# Help Required: Bug ID; Fungus Gnats in Isopod Cultures



## connorology (Oct 6, 2018)

Well, spring is in the air. Also gnats are in the air. Because those little ****ers snuck into my house and my iso cultures. I ignored them for a while, adding more springtails and thinking that they'd eventually be outcompeted or would go away if I let the cultures dry out a little, but so far no good, they're just spreading and being obnoxious. So they need to go. 

I'm looking for input - has anyone used mosquito bits to kill them? I'm wondering how best to make a liquid to kill the gnats in a way that is least damaging to the isopods. There are also mosquito dunks - both are Bt - but the bits are labeled for fungus gnats and the dunks are not. I am wondering if anyone knows why, or if I can use the dunks. 
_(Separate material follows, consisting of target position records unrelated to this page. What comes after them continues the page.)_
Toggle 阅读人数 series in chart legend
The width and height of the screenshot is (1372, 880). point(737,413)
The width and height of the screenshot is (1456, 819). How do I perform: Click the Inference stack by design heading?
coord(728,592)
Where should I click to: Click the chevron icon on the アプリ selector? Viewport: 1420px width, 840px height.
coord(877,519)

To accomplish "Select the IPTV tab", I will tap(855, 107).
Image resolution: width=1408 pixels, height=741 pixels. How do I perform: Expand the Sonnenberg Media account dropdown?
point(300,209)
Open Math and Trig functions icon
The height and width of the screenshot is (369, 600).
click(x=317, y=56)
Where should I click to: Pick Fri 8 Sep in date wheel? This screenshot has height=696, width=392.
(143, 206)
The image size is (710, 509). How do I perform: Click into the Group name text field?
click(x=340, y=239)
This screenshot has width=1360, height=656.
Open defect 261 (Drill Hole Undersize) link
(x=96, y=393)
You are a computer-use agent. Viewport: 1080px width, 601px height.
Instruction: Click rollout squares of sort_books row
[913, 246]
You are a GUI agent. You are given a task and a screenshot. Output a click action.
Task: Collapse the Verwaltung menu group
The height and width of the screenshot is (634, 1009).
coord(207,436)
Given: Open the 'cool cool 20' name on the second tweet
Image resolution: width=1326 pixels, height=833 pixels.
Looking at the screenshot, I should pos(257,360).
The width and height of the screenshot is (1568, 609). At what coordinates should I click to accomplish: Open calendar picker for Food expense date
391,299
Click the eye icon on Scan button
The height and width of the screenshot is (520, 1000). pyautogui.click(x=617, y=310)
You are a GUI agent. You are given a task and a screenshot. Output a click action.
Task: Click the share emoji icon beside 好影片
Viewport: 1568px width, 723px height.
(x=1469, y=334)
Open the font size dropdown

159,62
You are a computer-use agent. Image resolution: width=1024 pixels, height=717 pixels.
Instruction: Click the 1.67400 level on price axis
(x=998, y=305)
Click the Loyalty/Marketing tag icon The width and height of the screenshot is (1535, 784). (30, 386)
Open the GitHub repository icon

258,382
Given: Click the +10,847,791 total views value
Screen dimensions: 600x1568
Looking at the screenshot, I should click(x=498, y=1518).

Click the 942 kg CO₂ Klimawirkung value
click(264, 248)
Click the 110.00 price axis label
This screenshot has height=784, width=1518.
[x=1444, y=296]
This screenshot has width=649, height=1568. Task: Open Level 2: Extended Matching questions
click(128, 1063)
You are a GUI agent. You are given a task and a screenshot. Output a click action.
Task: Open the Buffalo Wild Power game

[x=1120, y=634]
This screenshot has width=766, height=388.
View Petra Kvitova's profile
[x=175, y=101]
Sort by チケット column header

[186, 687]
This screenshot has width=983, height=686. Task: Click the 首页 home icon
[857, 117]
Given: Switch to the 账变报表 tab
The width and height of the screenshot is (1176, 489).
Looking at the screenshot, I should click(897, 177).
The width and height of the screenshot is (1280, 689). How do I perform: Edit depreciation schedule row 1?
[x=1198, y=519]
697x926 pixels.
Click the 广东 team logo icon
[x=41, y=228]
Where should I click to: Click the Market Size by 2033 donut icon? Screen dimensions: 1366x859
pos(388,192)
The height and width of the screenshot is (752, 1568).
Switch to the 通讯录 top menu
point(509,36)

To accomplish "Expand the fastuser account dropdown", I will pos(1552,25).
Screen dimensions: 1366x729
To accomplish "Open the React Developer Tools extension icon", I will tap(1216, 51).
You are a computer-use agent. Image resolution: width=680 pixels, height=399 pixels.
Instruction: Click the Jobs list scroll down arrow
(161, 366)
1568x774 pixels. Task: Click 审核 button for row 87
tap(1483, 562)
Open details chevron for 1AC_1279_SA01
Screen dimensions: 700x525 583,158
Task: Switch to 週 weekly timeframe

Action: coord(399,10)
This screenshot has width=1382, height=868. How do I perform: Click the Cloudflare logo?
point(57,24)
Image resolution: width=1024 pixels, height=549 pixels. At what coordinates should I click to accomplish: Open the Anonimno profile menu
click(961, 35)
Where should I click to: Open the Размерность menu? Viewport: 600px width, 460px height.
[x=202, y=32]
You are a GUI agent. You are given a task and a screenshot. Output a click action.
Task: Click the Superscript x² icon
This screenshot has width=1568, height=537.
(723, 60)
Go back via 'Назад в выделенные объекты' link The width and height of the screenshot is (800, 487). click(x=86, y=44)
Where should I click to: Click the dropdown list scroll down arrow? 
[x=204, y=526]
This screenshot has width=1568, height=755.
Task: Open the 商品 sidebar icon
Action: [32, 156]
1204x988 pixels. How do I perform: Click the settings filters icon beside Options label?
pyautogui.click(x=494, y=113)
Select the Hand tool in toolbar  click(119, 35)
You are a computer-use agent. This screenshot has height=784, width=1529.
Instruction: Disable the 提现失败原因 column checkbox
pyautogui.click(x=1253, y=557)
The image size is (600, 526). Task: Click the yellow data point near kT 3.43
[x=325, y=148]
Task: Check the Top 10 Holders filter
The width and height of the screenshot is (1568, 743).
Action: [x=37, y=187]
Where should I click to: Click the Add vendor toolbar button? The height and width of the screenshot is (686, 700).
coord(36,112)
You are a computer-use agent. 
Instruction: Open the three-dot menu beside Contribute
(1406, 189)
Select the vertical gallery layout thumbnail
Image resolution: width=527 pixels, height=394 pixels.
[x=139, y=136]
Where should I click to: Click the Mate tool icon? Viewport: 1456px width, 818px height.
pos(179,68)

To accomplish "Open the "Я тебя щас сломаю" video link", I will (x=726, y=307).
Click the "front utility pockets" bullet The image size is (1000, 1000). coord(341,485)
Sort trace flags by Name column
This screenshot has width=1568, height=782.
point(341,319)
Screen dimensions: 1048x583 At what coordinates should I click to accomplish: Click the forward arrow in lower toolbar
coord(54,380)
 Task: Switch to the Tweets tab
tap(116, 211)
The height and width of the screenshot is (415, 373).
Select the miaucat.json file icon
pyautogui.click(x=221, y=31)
Also - this is for sure a fungus gnat, right? Due to the staying power of these guys I was worried I might have something weird like phorid flies, but upon breaking out the USB microscope I am pretty sure they're run of the mill gnats. 










Thank you.


----------



## kimcmich (Jan 17, 2016)

Greetings,

I don't think you should be considering an insecticide to solve your problem. I would suggest learning to accept the gnats - they are basically ubiquitous and you were strangely lucky not to have them already.

You can also try creating new, clean cultures for your isos.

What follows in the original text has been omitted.